Carlos A. Pelligrini | MD, FACS, FRCSI (Hon.)
Chairman of the Board, WWAMI Institute for Simulation in Healthcare
The Henry N. Harkins Professor and Chair, Department of Surgery
Scope Of Care
Surgery of the esopahgus, stomach and gall bladder.
Minimally invasive surgery. Surgery of the esopahgus, stomach and gall bladder.
English, French, Italian, Spanish
Dr. Pellegrini is a UW professor of surgery and the chair of the Department of Surgery. He is a world-renowned surgeon in the area of esophageal diseases and introduced minimally invasive operations for the treatment of achalasia and gastroesophageal reflux. He focuses his practice in the area of benign and malignant esophageal problems.
Patient Care Philosophy
“I am very interested in developing diagnostic and treatment plans that are centered on patients' values. I listen carefully to my patients' complaints, and I ask many questions about how those complaints affect their lives. I then inform the patient about all alternatives (medical, endoscopic, surgical, etc.) for treatment and advise based not only on the effectiveness of those therapies, but on how I see that they relate to the patient's values.”

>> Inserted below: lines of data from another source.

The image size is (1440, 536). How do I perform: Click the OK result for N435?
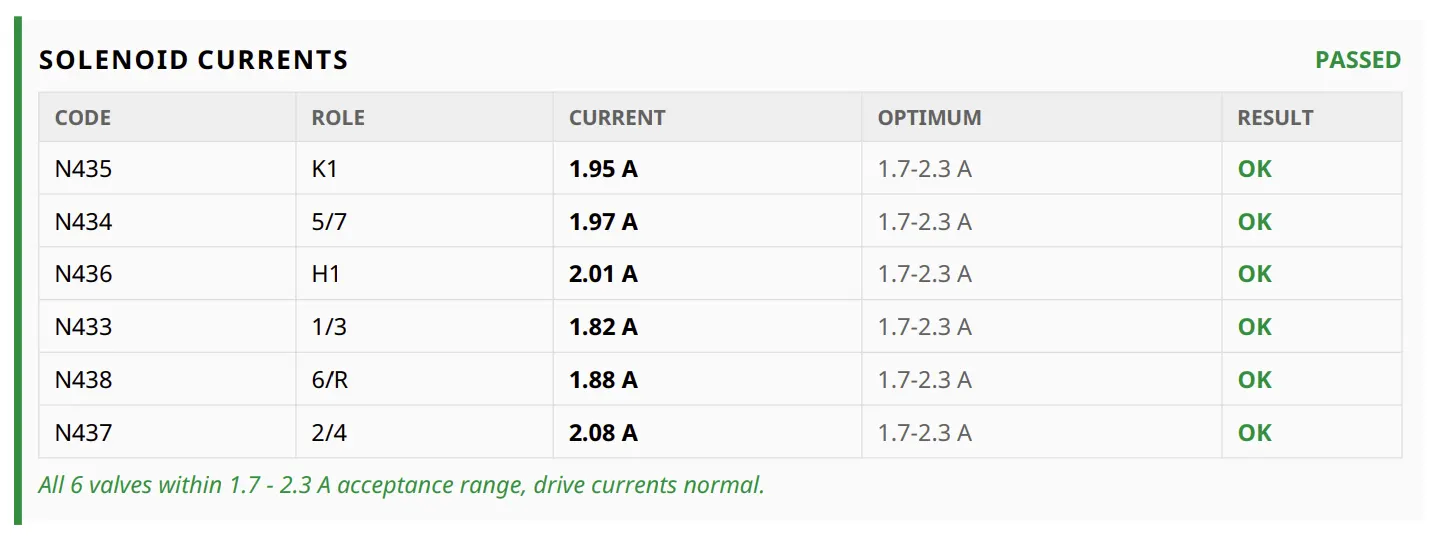[x=1255, y=169]
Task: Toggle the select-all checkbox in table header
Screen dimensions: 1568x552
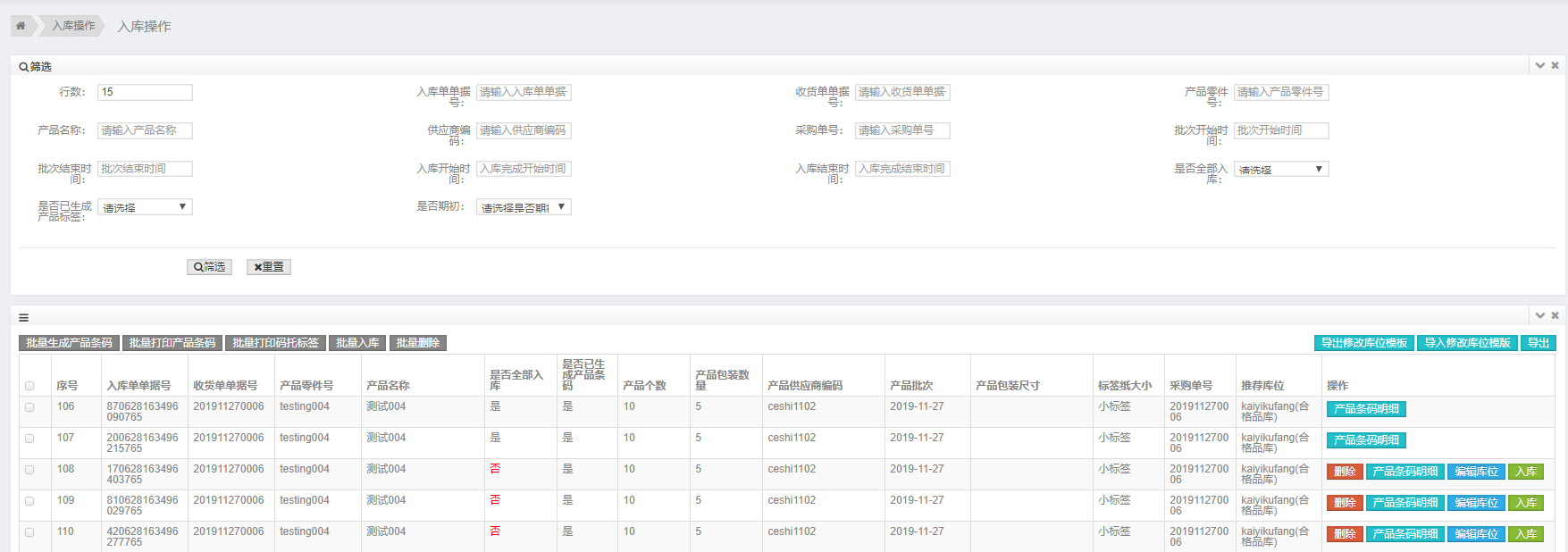Action: pos(29,386)
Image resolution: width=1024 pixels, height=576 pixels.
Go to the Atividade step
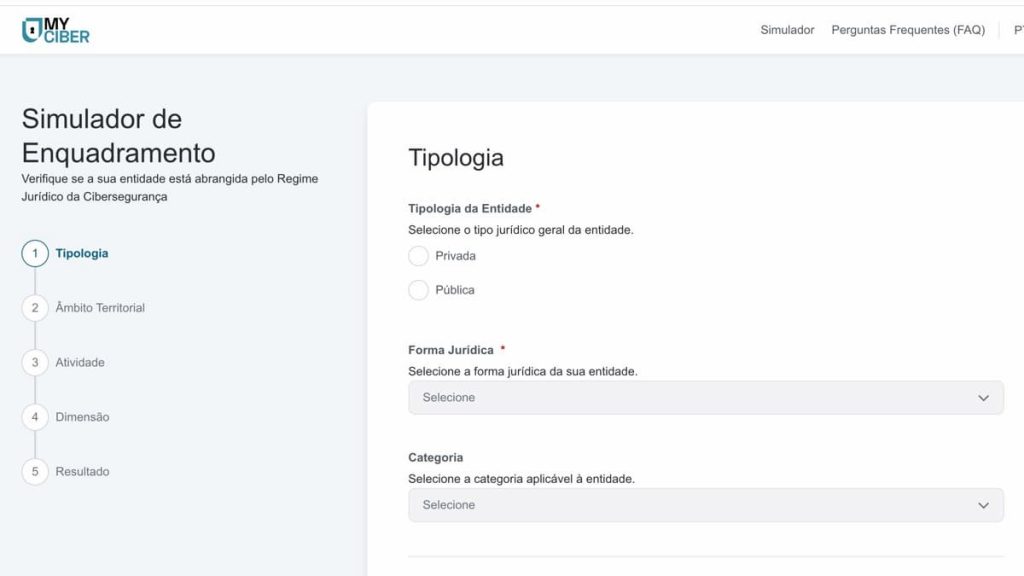80,362
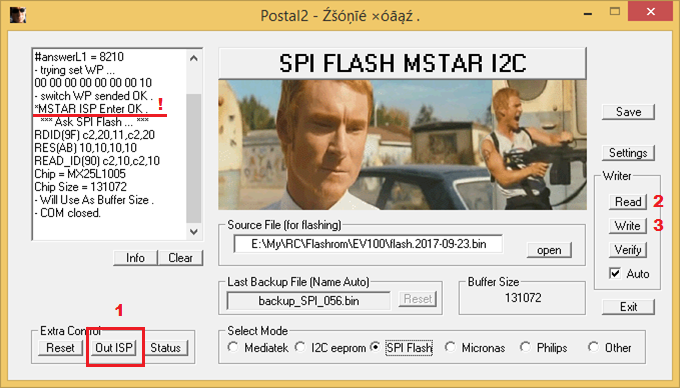Select the Micronas radio option

(x=450, y=347)
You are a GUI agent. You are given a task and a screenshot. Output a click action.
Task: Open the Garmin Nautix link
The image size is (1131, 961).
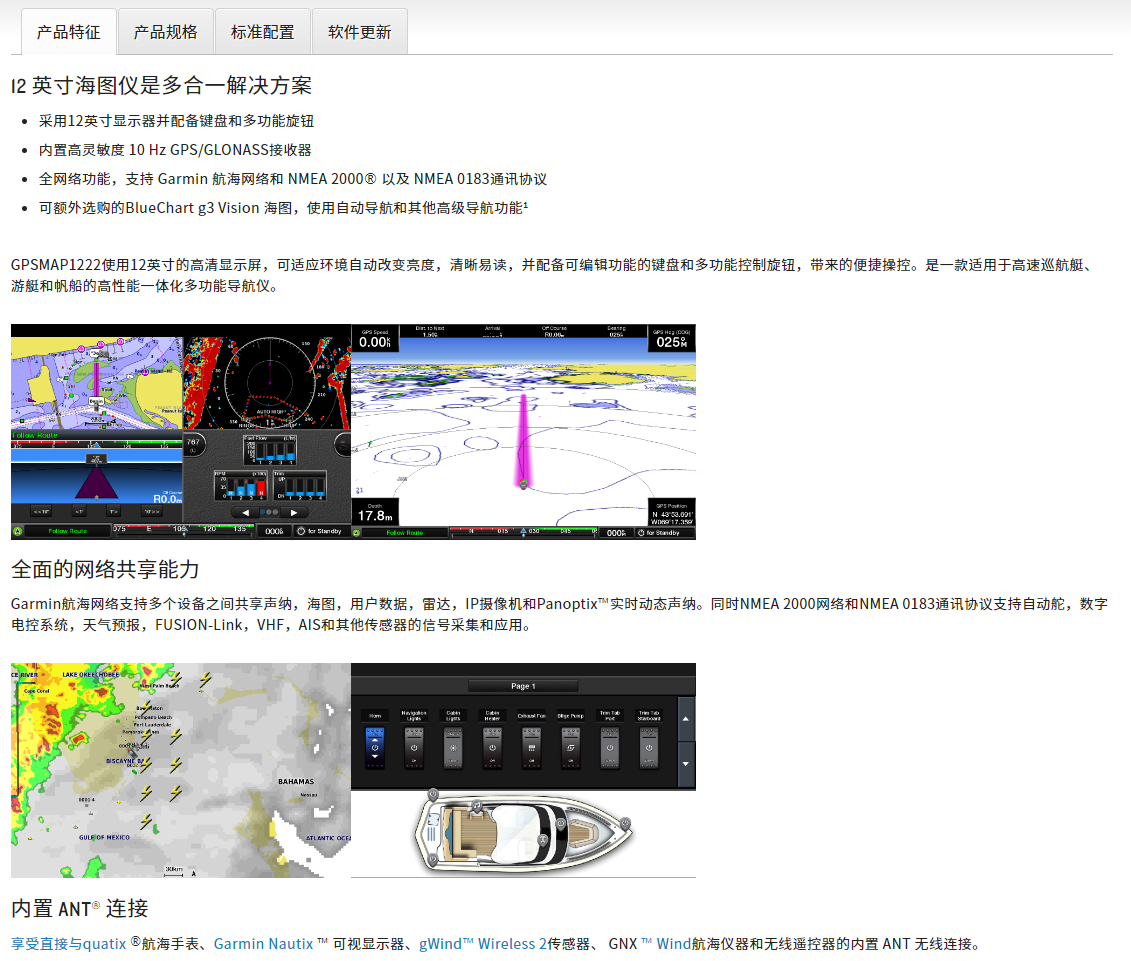click(263, 943)
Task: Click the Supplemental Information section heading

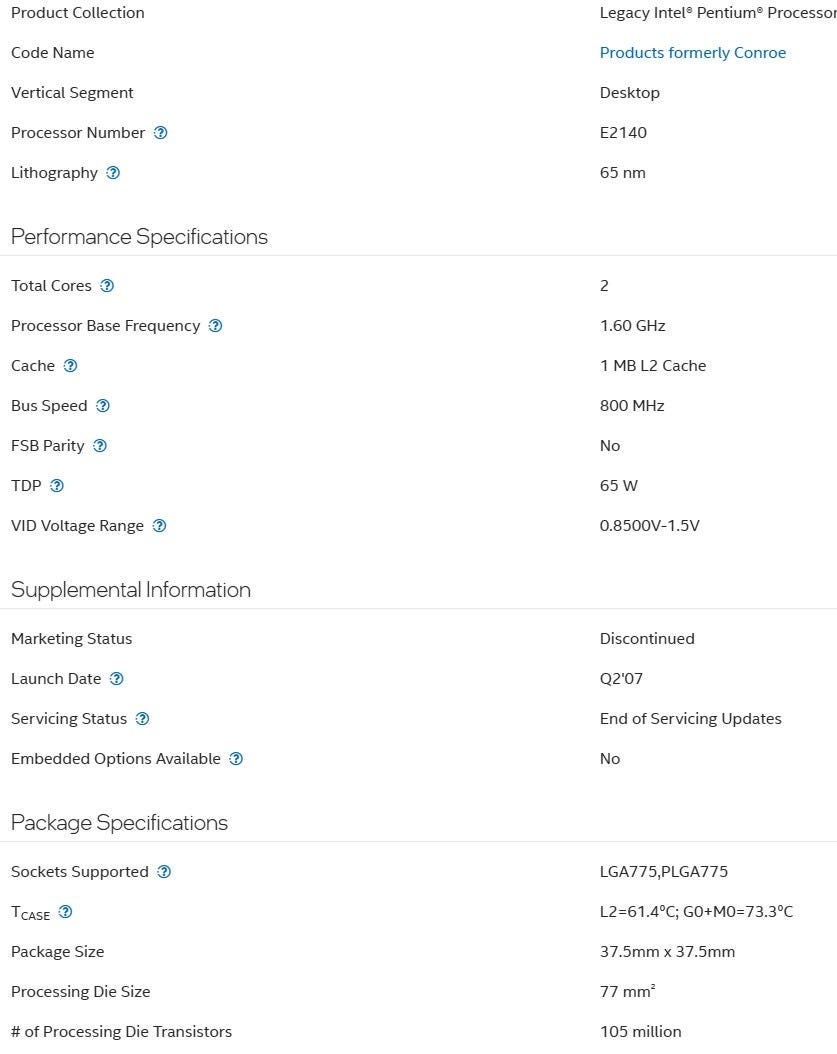Action: pos(131,590)
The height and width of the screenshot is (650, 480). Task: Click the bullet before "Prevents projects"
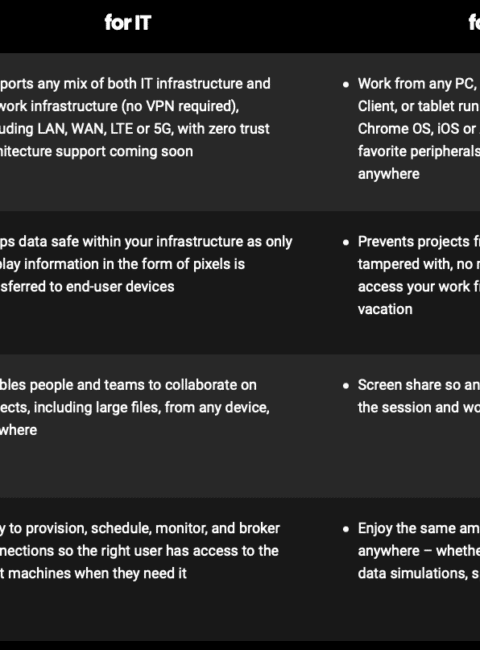(346, 243)
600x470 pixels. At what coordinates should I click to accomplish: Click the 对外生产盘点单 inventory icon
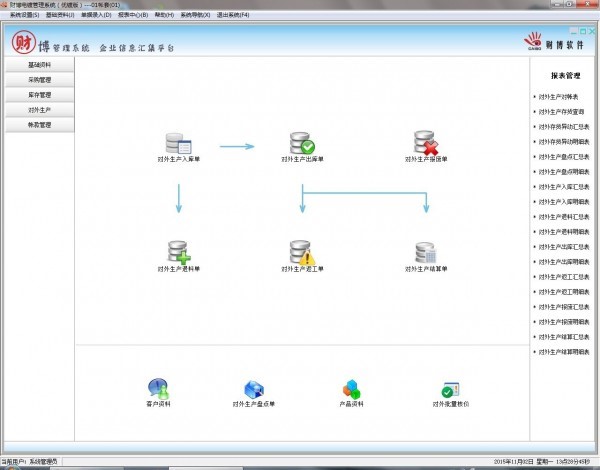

“I enjoy seeing patients move through the diagnostic phase, the operation and postoperative period. I am blessed to work in a system that provides me access to the best specialists, and I work closely with them to address all the needs of my patients.”
“My main interest is to provide care to my patients and to create an environment in my department where others can provide the same type of patient-centered care, while pursuing their research in the quest to discover life-saving new procedures.”
Esophageal diseases and the physiology of the esophagus (how it functions and what it looks like when it does not function well).
Education: how to best train the next generation of physicians, what tools work best, how to use simulation to advance patient safety and how to introduce new techniques safely into the world of surgery.
All aspects of surgery. He devotes most of his time to training individuals to become "total" doctors, not just surgeons.